- Given task: Retype the following data line for line, with no changes.

- Given entries:
⟨
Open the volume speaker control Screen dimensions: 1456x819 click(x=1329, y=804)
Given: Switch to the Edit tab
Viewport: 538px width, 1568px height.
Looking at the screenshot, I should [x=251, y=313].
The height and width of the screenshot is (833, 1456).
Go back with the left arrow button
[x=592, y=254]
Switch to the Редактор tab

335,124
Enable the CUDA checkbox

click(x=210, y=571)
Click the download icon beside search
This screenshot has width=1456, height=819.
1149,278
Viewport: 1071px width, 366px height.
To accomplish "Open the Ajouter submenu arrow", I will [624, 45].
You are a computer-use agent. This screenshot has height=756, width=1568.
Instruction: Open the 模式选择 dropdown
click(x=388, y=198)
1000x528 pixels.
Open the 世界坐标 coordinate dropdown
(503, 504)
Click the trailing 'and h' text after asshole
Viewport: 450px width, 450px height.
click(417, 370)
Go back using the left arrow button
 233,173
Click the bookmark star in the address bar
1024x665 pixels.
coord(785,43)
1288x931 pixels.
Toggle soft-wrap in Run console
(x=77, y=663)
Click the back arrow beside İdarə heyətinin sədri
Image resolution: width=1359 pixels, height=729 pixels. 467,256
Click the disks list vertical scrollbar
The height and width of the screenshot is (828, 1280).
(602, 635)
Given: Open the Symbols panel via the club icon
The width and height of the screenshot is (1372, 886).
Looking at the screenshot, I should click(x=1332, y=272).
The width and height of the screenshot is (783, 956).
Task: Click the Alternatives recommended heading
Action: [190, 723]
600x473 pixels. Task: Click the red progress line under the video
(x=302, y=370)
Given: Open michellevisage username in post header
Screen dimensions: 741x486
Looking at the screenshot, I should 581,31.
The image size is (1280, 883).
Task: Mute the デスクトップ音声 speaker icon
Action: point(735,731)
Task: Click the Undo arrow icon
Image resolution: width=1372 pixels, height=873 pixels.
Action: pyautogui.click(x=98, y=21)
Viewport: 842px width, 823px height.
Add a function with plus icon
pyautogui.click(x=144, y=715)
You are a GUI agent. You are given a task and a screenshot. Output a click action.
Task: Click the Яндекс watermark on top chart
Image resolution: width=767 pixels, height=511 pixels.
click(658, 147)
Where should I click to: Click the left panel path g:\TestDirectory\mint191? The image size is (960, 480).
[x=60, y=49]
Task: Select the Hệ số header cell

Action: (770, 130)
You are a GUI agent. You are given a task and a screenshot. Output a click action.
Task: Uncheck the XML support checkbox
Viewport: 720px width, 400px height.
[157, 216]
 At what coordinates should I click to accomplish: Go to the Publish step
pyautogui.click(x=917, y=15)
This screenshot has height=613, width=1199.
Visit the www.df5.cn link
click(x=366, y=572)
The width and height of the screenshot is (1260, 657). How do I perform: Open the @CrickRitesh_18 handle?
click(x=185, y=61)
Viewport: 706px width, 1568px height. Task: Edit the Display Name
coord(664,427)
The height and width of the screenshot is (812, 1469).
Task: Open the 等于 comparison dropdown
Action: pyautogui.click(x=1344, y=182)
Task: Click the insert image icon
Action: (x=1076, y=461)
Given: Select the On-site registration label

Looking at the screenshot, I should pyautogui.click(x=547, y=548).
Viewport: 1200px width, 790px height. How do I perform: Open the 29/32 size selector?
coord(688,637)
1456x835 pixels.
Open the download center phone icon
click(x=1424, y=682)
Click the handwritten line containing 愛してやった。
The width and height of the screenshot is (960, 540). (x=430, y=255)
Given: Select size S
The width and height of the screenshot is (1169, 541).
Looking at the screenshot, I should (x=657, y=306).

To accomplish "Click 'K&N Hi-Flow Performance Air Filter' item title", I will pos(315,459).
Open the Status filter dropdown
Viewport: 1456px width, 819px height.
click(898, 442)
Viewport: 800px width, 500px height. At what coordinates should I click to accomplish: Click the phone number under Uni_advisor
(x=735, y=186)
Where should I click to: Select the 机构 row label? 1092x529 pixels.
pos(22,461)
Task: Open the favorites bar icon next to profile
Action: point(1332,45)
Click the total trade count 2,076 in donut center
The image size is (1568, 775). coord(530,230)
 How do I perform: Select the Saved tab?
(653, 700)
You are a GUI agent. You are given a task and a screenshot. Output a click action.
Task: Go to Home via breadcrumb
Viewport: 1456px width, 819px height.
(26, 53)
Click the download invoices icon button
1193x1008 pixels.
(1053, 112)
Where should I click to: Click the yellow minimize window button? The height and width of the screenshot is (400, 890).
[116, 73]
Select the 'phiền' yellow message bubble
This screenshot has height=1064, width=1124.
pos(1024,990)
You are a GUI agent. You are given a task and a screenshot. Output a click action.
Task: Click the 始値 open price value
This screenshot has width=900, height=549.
⟩
- Output below:
Open the volume speaker control Screen dimensions: 1456x819 click(x=1329, y=804)
Given: Switch to the Edit tab
Viewport: 538px width, 1568px height.
Looking at the screenshot, I should [x=251, y=313].
The height and width of the screenshot is (833, 1456).
Go back with the left arrow button
[x=592, y=254]
Switch to the Редактор tab

335,124
Enable the CUDA checkbox

click(x=210, y=571)
Click the download icon beside search
This screenshot has width=1456, height=819.
1149,278
Viewport: 1071px width, 366px height.
To accomplish "Open the Ajouter submenu arrow", I will [624, 45].
You are a computer-use agent. This screenshot has height=756, width=1568.
Instruction: Open the 模式选择 dropdown
click(x=388, y=198)
1000x528 pixels.
Open the 世界坐标 coordinate dropdown
(503, 504)
Click the trailing 'and h' text after asshole
Viewport: 450px width, 450px height.
click(417, 370)
Go back using the left arrow button
 233,173
Click the bookmark star in the address bar
1024x665 pixels.
coord(785,43)
1288x931 pixels.
Toggle soft-wrap in Run console
(x=77, y=663)
Click the back arrow beside İdarə heyətinin sədri
Image resolution: width=1359 pixels, height=729 pixels. 467,256
Click the disks list vertical scrollbar
The height and width of the screenshot is (828, 1280).
(602, 635)
Given: Open the Symbols panel via the club icon
The width and height of the screenshot is (1372, 886).
Looking at the screenshot, I should click(x=1332, y=272).
The width and height of the screenshot is (783, 956).
Task: Click the Alternatives recommended heading
Action: [190, 723]
600x473 pixels. Task: Click the red progress line under the video
(x=302, y=370)
Given: Open michellevisage username in post header
Screen dimensions: 741x486
Looking at the screenshot, I should 581,31.
The image size is (1280, 883).
Task: Mute the デスクトップ音声 speaker icon
Action: point(735,731)
Task: Click the Undo arrow icon
Image resolution: width=1372 pixels, height=873 pixels.
Action: pyautogui.click(x=98, y=21)
Viewport: 842px width, 823px height.
Add a function with plus icon
pyautogui.click(x=144, y=715)
You are a GUI agent. You are given a task and a screenshot. Output a click action.
Task: Click the Яндекс watermark on top chart
Image resolution: width=767 pixels, height=511 pixels.
click(658, 147)
Where should I click to: Click the left panel path g:\TestDirectory\mint191? The image size is (960, 480).
[x=60, y=49]
Task: Select the Hệ số header cell

Action: (770, 130)
You are a GUI agent. You are given a task and a screenshot. Output a click action.
Task: Uncheck the XML support checkbox
Viewport: 720px width, 400px height.
[157, 216]
 At what coordinates should I click to accomplish: Go to the Publish step
pyautogui.click(x=917, y=15)
This screenshot has height=613, width=1199.
Visit the www.df5.cn link
click(x=366, y=572)
The width and height of the screenshot is (1260, 657). How do I perform: Open the @CrickRitesh_18 handle?
click(x=185, y=61)
Viewport: 706px width, 1568px height. Task: Edit the Display Name
coord(664,427)
The height and width of the screenshot is (812, 1469).
Task: Open the 等于 comparison dropdown
Action: pyautogui.click(x=1344, y=182)
Task: Click the insert image icon
Action: (x=1076, y=461)
Given: Select the On-site registration label

Looking at the screenshot, I should pyautogui.click(x=547, y=548).
Viewport: 1200px width, 790px height. How do I perform: Open the 29/32 size selector?
coord(688,637)
1456x835 pixels.
Open the download center phone icon
click(x=1424, y=682)
Click the handwritten line containing 愛してやった。
The width and height of the screenshot is (960, 540). (x=430, y=255)
Given: Select size S
The width and height of the screenshot is (1169, 541).
Looking at the screenshot, I should (x=657, y=306).

To accomplish "Click 'K&N Hi-Flow Performance Air Filter' item title", I will pos(315,459).
Open the Status filter dropdown
Viewport: 1456px width, 819px height.
click(898, 442)
Viewport: 800px width, 500px height. At what coordinates should I click to accomplish: Click the phone number under Uni_advisor
(x=735, y=186)
Where should I click to: Select the 机构 row label? 1092x529 pixels.
pos(22,461)
Task: Open the favorites bar icon next to profile
Action: point(1332,45)
Click the total trade count 2,076 in donut center
The image size is (1568, 775). coord(530,230)
 How do I perform: Select the Saved tab?
(653, 700)
You are a GUI agent. You are given a task and a screenshot. Output a click action.
Task: Go to Home via breadcrumb
Viewport: 1456px width, 819px height.
(26, 53)
Click the download invoices icon button
1193x1008 pixels.
(1053, 112)
Where should I click to: Click the yellow minimize window button? The height and width of the screenshot is (400, 890).
[116, 73]
Select the 'phiền' yellow message bubble
This screenshot has height=1064, width=1124.
pos(1024,990)
You are a GUI agent. You are given a task and a screenshot. Output a click action.
Task: Click the 始値 open price value
This screenshot has width=900, height=549.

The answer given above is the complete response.